I personally experienced overcoming food allergy in this manner with eggs. Over the past several years I’ve noticed an increasing sensitivity to eating eggs. Raw eggs in particular, even just the yolks, seemed to completely ruin my stomach. However, this fall I tried an experiment, where I ate raw eggs daily until they no longer bothered my stomach. On returning to eating cooked eggs, my stomach had very little problems digesting them. A similar phenomenon occurred when I began drinking raw milk. At first I felt congested and overly full. After drinking it regularly for a while, and only consuming it raw, these symptoms disappeared (as did my asthma). So did my slight addiction to it, which could have easily been from the caseomorphogens. After a day or two away from it I would crave it and think about it constantly. Today I love it just as much as always, but I don’t have withdrawals when I don’t have access to it.

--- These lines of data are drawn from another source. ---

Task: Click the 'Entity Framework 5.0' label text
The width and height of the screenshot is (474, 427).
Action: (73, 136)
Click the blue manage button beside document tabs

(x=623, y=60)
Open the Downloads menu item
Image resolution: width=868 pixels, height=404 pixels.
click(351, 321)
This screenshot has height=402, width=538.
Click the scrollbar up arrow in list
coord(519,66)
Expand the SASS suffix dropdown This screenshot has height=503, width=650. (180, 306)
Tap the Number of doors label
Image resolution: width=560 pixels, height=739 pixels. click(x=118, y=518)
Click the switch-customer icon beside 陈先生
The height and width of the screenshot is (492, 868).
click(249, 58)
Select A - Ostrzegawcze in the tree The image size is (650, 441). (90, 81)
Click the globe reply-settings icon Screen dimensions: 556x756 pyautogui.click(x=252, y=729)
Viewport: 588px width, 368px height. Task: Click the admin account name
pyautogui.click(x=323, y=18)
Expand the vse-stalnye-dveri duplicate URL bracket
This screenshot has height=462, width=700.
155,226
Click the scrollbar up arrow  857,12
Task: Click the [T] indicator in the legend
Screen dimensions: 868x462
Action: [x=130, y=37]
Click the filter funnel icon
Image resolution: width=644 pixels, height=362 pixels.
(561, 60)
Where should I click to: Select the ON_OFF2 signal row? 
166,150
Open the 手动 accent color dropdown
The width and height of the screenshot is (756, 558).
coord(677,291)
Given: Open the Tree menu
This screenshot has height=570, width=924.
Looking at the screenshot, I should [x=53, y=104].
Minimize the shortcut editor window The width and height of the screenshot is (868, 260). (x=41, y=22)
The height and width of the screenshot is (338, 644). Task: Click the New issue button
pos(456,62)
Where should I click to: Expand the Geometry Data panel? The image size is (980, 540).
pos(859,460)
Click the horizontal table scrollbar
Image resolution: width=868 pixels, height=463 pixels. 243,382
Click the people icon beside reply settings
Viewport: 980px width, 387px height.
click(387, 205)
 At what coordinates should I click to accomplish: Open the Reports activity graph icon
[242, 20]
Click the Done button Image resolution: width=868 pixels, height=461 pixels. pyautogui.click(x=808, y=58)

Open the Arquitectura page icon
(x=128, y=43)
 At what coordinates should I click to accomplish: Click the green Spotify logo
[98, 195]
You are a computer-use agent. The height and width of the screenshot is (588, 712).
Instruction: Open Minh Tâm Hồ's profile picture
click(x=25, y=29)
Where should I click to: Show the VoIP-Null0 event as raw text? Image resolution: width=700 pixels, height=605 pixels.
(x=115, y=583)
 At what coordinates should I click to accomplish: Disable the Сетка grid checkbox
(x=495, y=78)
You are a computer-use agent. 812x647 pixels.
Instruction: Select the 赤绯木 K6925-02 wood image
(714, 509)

Anyways, it’s food for thought. I brought it up because I suspect that some people who have problems on her plan could benefit by eating a larger quantity of the food raw, particularly the meats. In a way, I could see that being treatment for cultivating the ability to eat cooked meats without reaction. This wouldn’t have to continue for life like it has for crazy Vonderplanitz (who thinks cooked meats are toxic because he used to break out in hives after consuming them – a sign not that they are toxic but that his body wasn’t healthy enough to properly metabolize undesirable byproducts of cooked meats), but it’s worth noting.

Having said all that, I have tremendous confidence in McBride’s nutritional treatment program or similar versions of it – not just for those with GAP Syndrome, but for those with other metabolic disorders, hormonal imbalances, excess body fat, etc. It is a great way to overcome a core issue in many illnesses – a lifetime of too much carbohydrate.